Watercolor Workshop Part 1 Here.

Washes are the heart of watercolors. The smooth colors and gradients produced from a successful wash are hallmarks of the medium.

For parents, teachers and beginning artists, washes provide an excellent opportunity for practice and artistic exploration. Break out the paints, brushes and small cuts of paper; it’s time to get your art on.

Flat Wash

Start with a flat wash. Load your paintbrush with wet paint and quickly drag the brush across the page in an even stroke. Paint will collect at the bottom and ends of your wash. Don’t worry about that now.

Reapply pigment to your brush and repeat.
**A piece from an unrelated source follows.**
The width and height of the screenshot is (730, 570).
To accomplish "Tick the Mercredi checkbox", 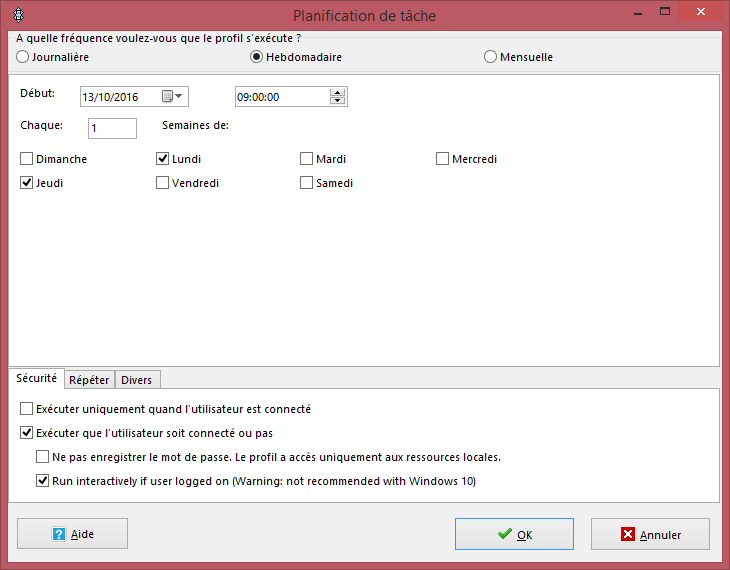I will (443, 159).
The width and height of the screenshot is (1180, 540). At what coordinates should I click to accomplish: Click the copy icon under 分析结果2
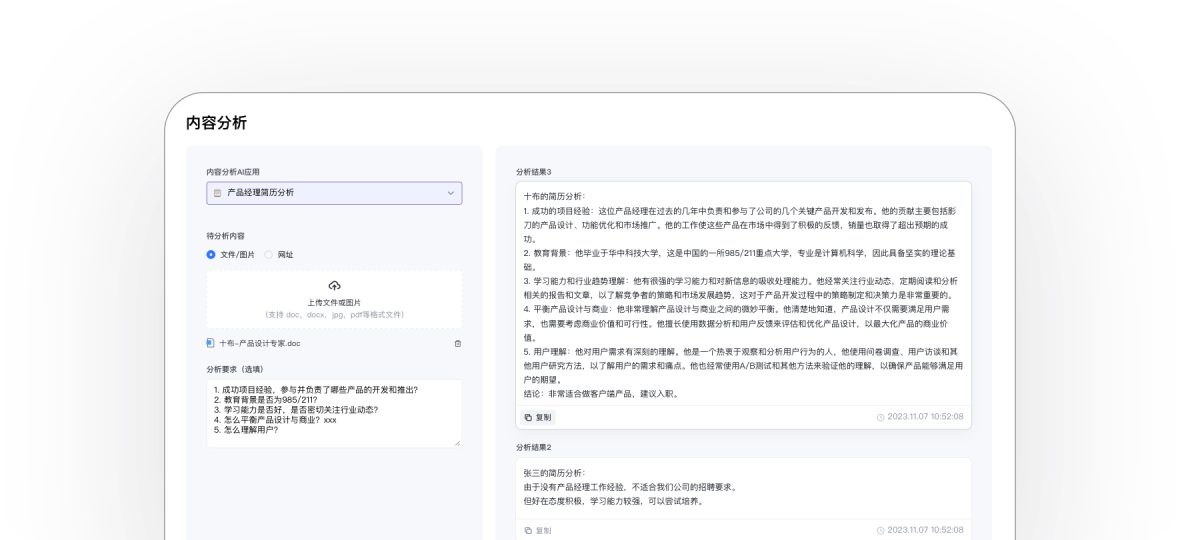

Continue working quickly until your surface area is covered. When the whole page has pigment applied, use a dry sponge or paintbrush to collect any excess paint and water on the ends of your sheet. Allow your work to dry completely before continuing.

Caution: Be quick and delicate. Avoid reapplying pigments or water to areas already covered. This will smudge the paint.

Once you’ve mastered the flat wash, try a few other wash techniques.

A flat wash in blue.
A flat wash in blue.
A flat wash with a stroke of water brushed through.
A flat wash with a stroke of water brushed through.

 

Wet Wash

To create a wet wash, run a clean, wet brush over your surface, coving the whole area with water. Now apply paint to your brush and run it over the damp page. The paint pigments will diffuse through the wet surface, creating whirls and swirls and eventually fading along the edges.

Use a wet wash to paint a sky or mountains. Wet your area and then run the paint along the top of your image. The pigments will “melt” down the page.

A wet wash. Notice how the pigment fades through the water.
A wet wash. Notice how the pigment fades through the water.
This wet wash used multiple colors.
This wet wash used multiple colors.

Variegated Wash

Use more than one color to blend a variegated wash.

Caution: Mixing more than three colors often results in muddy images. Remember, watercolors rely on simplicity and patience.

Keep your brush clean by rinsing and dabbing between colors.

One of my favorite aspects of the variegated wash is breaking away from linear constraints. Explore this wash style by creating waves, dropping and splattering color. Water’s diffusive qualities will spread the colors, creating organic patterns and natural backgrounds.

The trick with a variegated wash is to apply your colors slightly apart and then blend them together.
The trick with a variegated wash is to apply your colors slightly apart and then blend them together.

Granulated Wash

The granulated wash is a favorite of artists and admirers of watercolor. In this type of wash, the pigment of two or three colors is separated, creating a grainy texture on the page. This technique shows best results with a heavier use of pigment.

To achieve a granulated look, apply your wash as normal using 1-3 colors. As the paint and water settle, experiment with a spray bottle or wet brush and splatter water gently across the painted surface. As the clean water strikes the page, it will push and pull the pigments creating granulations among the colors. This is how I achieved the “milky-way skies” of Sleepy Safari and the Dreamy Desert.

Caution: Experiment with the wetness of your page as you create granulated washes. Too dry and the paint won’t move; too wet and it will just diffuse away. Sometimes to get the desired effect, you really do have to watch the paint dry.

Clean water pushes the pigment away, creating these spectacular spots.
Clean water pushes the pigment away, creating these spectacular spots.
The granules are quite clear with heavier pigment.
The granules are quite clear with heavier pigment.